Extrait choisi>
::::::::
Amnesty International tance la République tchèque sur la question des
réfugiés et la discrimination des enfants roms
Dans son rapport annuel, l’ONG Amnesty International pointe du doigt
notamment les manquements de la République tchèque vis-à-vis de la
question des réfugiés, mais revient également sur le problème de la
trop forte proportion d’enfants roms dans les écoles « pratiques »,
où sont pris en charge des enfants avec un léger handicap mental. Pour
évoquer ces questions brûlantes de l’actualité, Radio Prague a joint
le directeur du bureau tchèque d’Amnesty International, Mark Martin, qui
a d’abord rappelé en quoi consistait ce rapport annuel.
« Notre intention est de présenter un rapport qui capte l’état des
droits de l’Homme dans le monde entier. Cette année, par exemple, il y a
160 pays que nous avons étudiés, comme on le fait tous les ans. Nous
voulons présenter l’état des droits de l’Homme dans ces pays. »
La question des réfugiés et de la crise migratoire fait
l'actualité que ce soit en République tchèque ou ailleurs en
Europe. Quelles sont les conclusions d'Amnesty sur la question des
réfugiés en République tchèque ?
« Il y a plusieurs conclusions sur la question des réfugiés en
République tchèque. Une des plus importantes, c’est le fait que la
République tchèque ne fait pas grand-chose pour trouver une solution à
sa mesure au problème des réfugiés. Le refus constant de la République
tchèque d’accueillir des réfugiés dans le pays est pour nous un gros
problème. Après une longue lutte avec le gouvernement, ce dernier a fini
par accepter d’accueillir un faible nombre de réfugiés, soit environ 2
000 personnes. Pour un pays de 10 millions d’habitants, c’est un
chiffre vraiment très bas. Cela dit, ce n’est pas uniquement un
problème tchèque, c’est aussi le cas pour toute la région de
l’Europe centrale. La deuxième chose, c’est que la République
tchèque, comme on a encore pu le voir après la réunion du groupe de
Visegrad, c’est que l’accent est beaucoup mis sur le problème des
frontières et pas du tout sur celui de la situation des réfugiés. Selon
nous, il faut changer le mode d’approche de ce problème et faire
davantage pour garantir la sécurité des routes pour les migrants qui
viennent en Europe depuis l’Afrique ou ailleurs. »
Le rapport évoque notamment nommément le président tchèque Miloš
Zeman et ses déclarations sur les réfugiés et les musulmans. Est-ce
fréquent, dans vos rapports, de faire référence de manière aussi
explicite à des hommes politiques, et particulièrement à un homme
politique haut placé ?
« Je dirais qu’on ne le fait pas tout le temps, mais ce n’est pas
rare. Dans un cas comme celui du président Zeman, l’organisation Amnesty
International doit dire ce qu’elle pense de ses propos. Ce n’est pas
dans le rapport annuel, mais on a aussi commenté très sévèrement les
choses qu’a dites Viktor Orban en Hongrie. C’est la même chose. Cela
veut dire qu’on ne le fait pas tout le temps, mais quand ce sont des
choses graves comme ce qu’a pu déclarer M. Zeman, il faut le dénoncer.
::::::::
Consigne> Traduisez en anglais cette phrase de l'extrait sur le rapport d'Amnesty International : « Pour un pays de 10 millions d'habitants, c'est un chiffre vraiment très bas. » Les lignes proviennent d'une source distincte de l'extrait.

[Données de pointage sur pages et écrans]
::::::::
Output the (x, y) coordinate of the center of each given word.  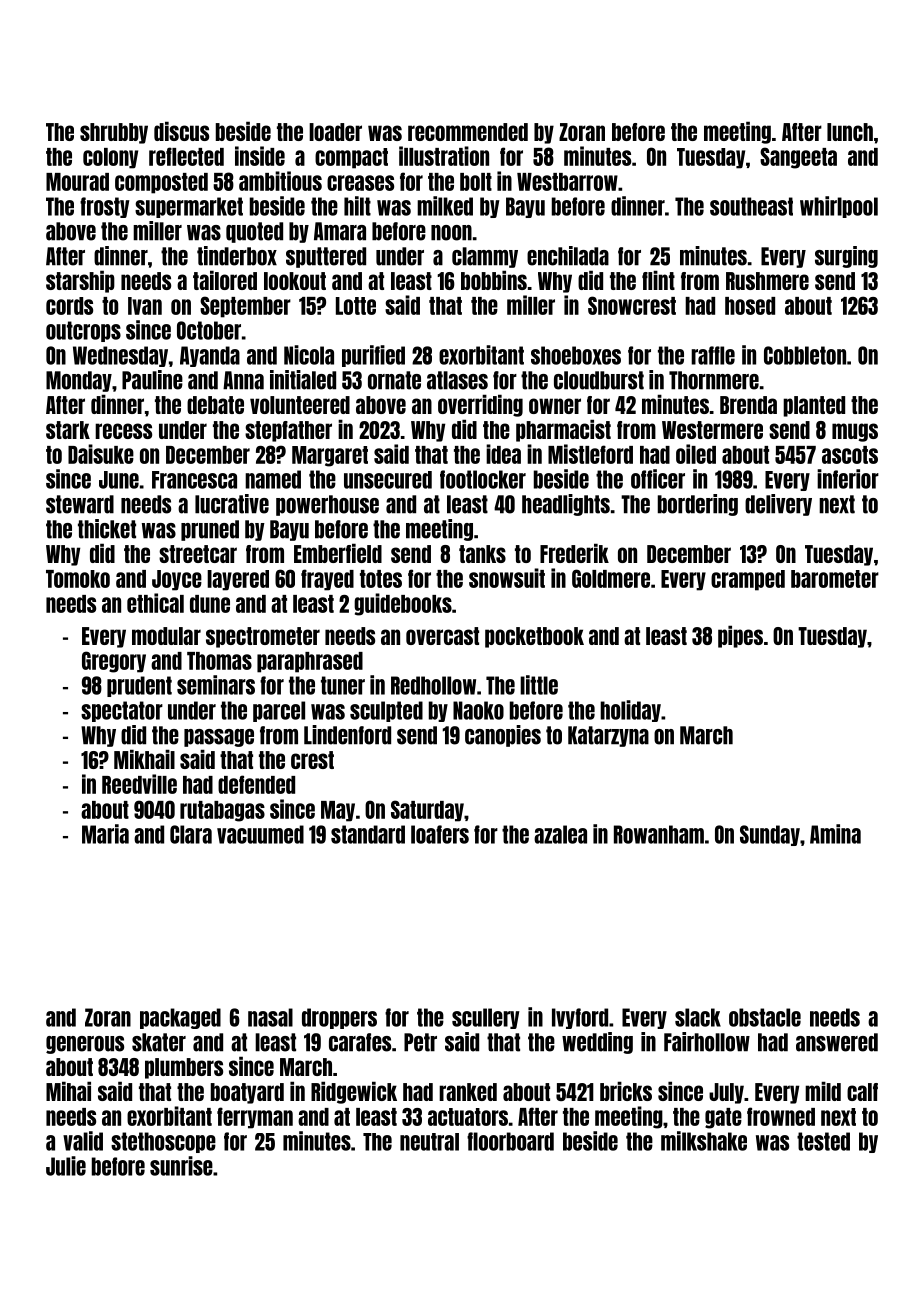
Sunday (770, 835)
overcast (442, 636)
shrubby (114, 133)
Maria (105, 834)
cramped (748, 580)
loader (335, 132)
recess (123, 431)
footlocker (483, 479)
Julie (66, 1166)
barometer (835, 579)
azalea (560, 834)
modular (166, 636)
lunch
::::::::
Réponse attendue> For a country of 10 million inhabitants, that is a really very low number.